Phantasmagorical Interventions in the Forests of England
The artist Ellie Davis invites us to view projections of her magical subconscious represented in these photographs.
The forest, according to Ellie Davis, is the ideal canvas on which to project the figures of our subconscious. She has been wandering the forests of England for the last seven years and leaving small and temporary interventions that encourage the spectator to reevaluate their relationship with the landscape to the extent that a forest, for example, looks different depending on the psychological state that we find ourselves in as viewers.

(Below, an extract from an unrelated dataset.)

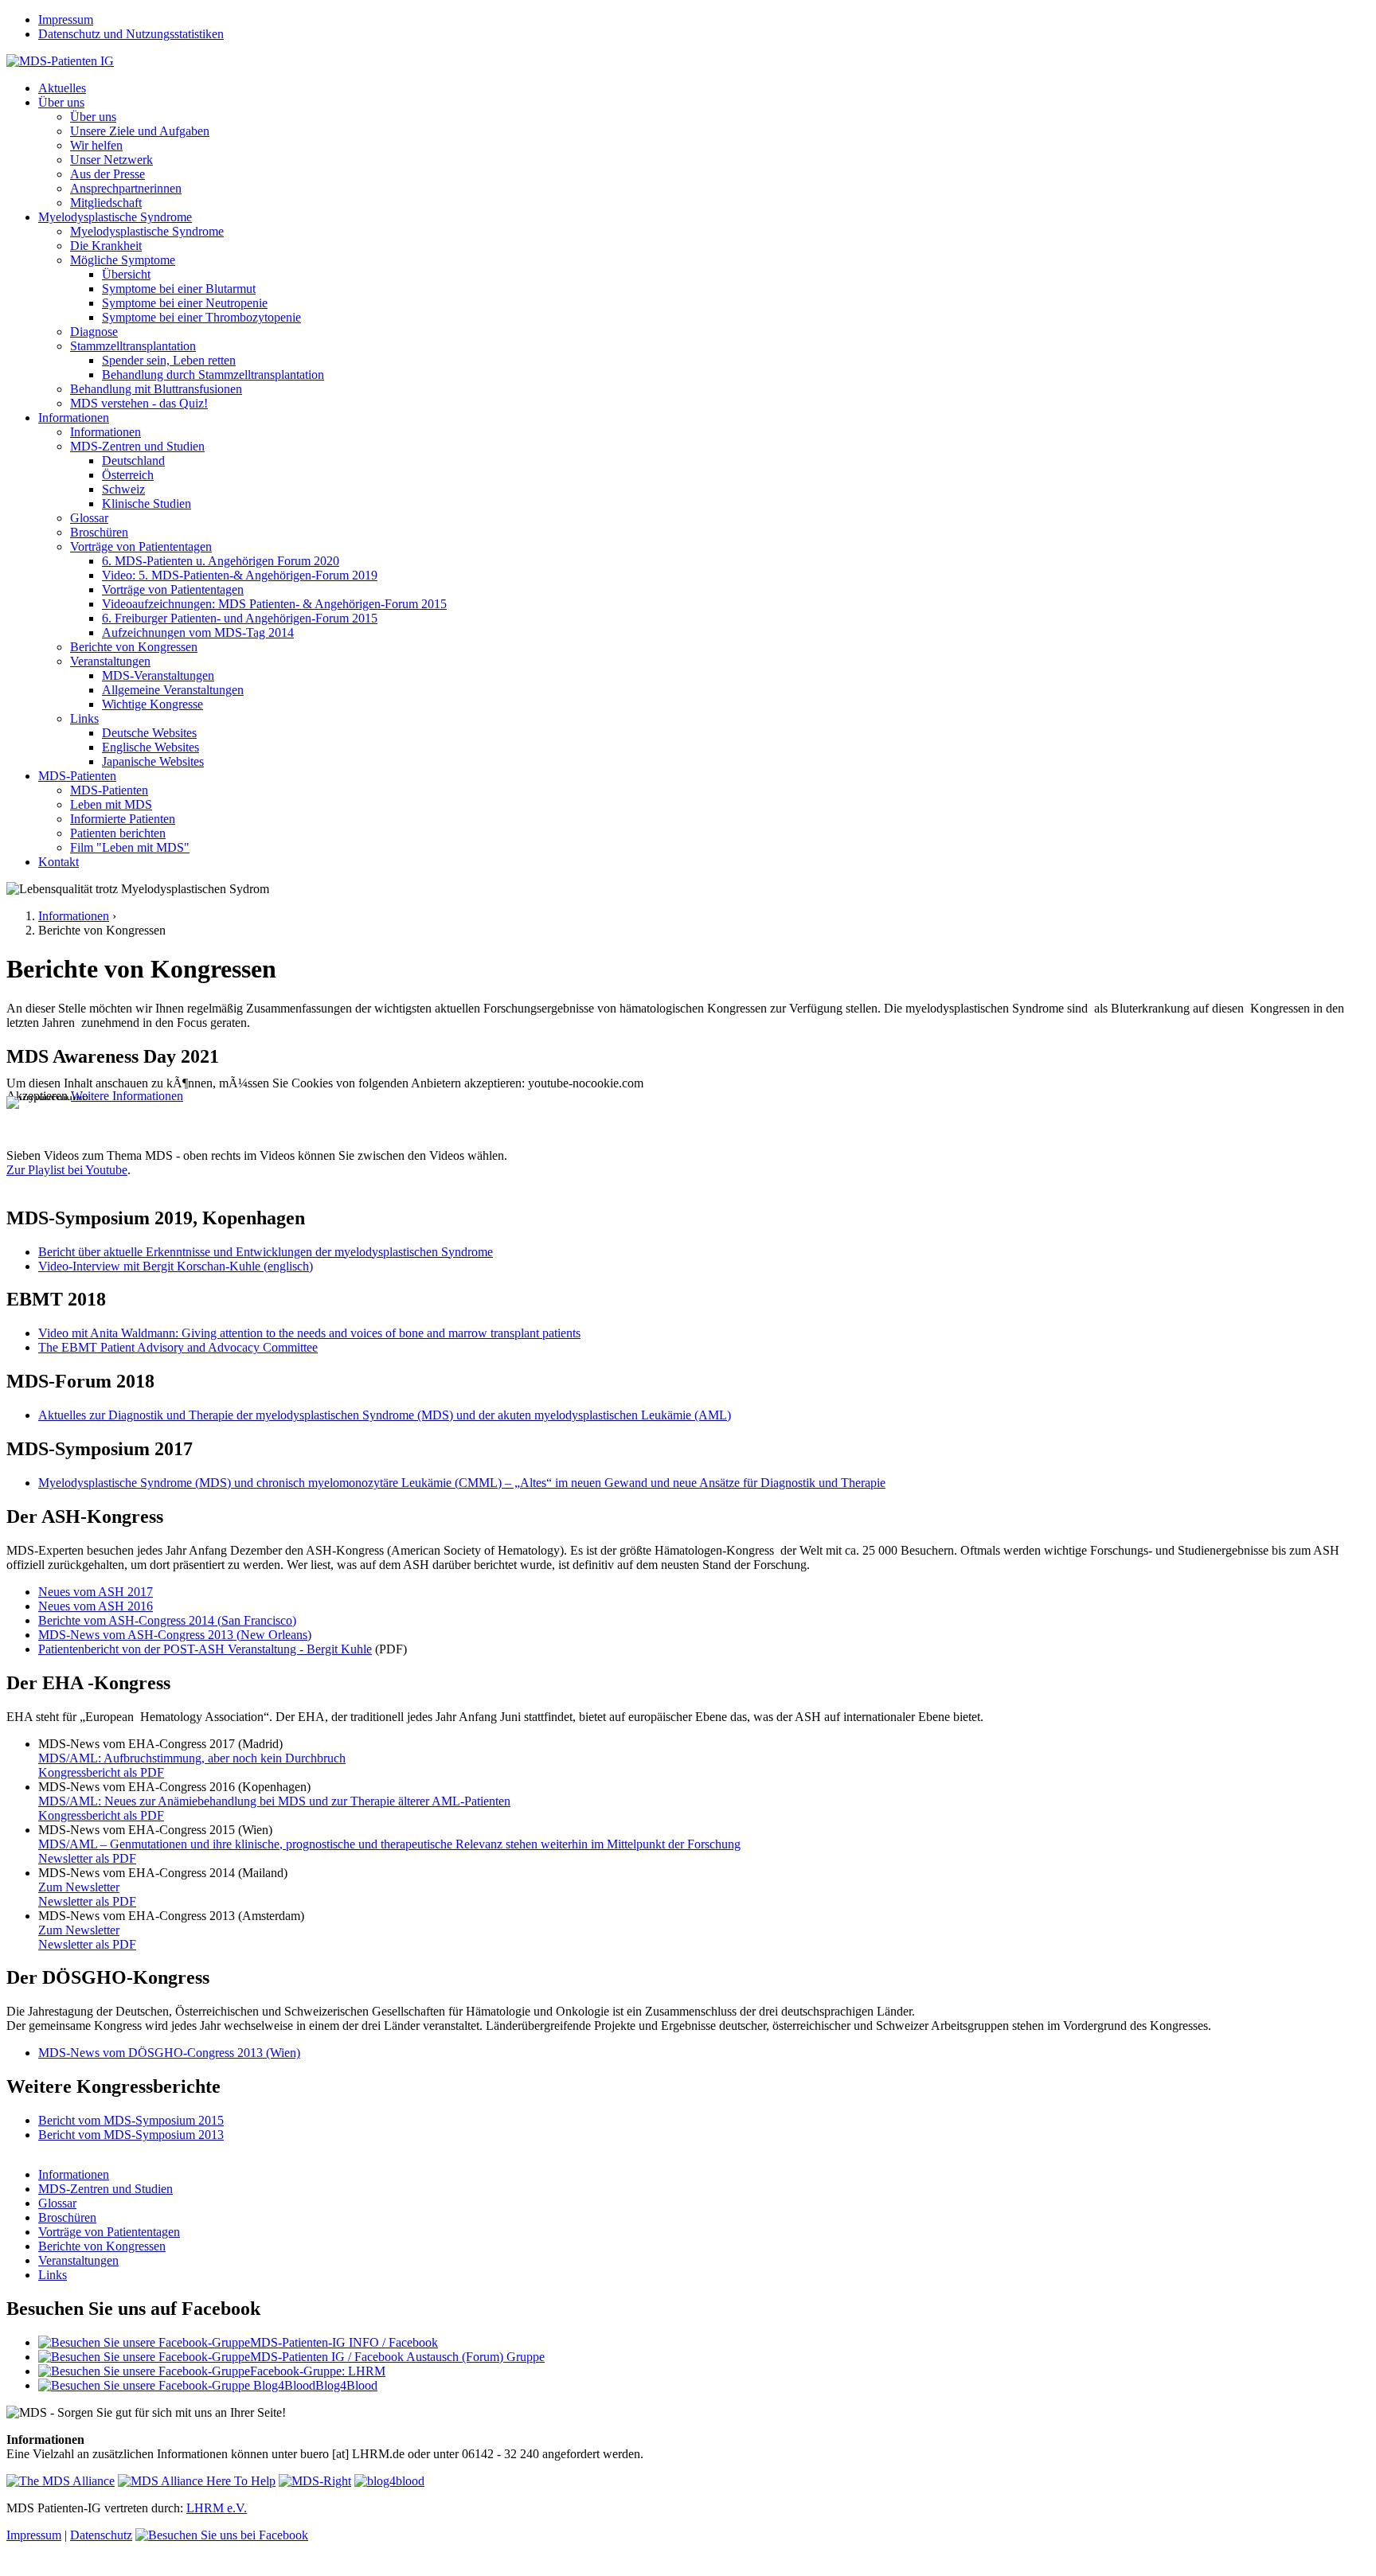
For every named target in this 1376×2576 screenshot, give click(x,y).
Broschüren (99, 532)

Her series of photographs, which are the lens through which we view the forest, are a beautiful example of what happens to landscape when it is interrupted by an outside element. In a clearing of a mossy forest will-o-the-wisps appear, as if suspended in the air, while in another place clouds of ghosts weave between the tree trunks, or stars the same color as the leaves look like particles of dust falling, illuminated by the sun. Her landscapes are not only places of beauty and mysticism, but are also places of darkness. The passing of a ghost leaves a white trace on the ferns, or a small tree, dry and solitary, stands twisted among the foliage of conifers.
Forests are potent symbols in folklore, fairy tale and myth, places of enchantment and magic as well as of danger and mystery. In more recent history they have come to be associated with psychological states relating to the unconscious. Against this backdrop my work explores the ways in which identity is formed by the landscapes we live and grow up in.
Her interventions are an invitation to think about how humans surrender their fears or states of consciousness to the landscapes that have accompanied them in their lives. Everything is a projection, and Ellis treats us to hers ––a beautiful but somehow disturbing mix of realism and phantasmagoria. What is a forest? she asks. Is it the trees or the space that exists between them?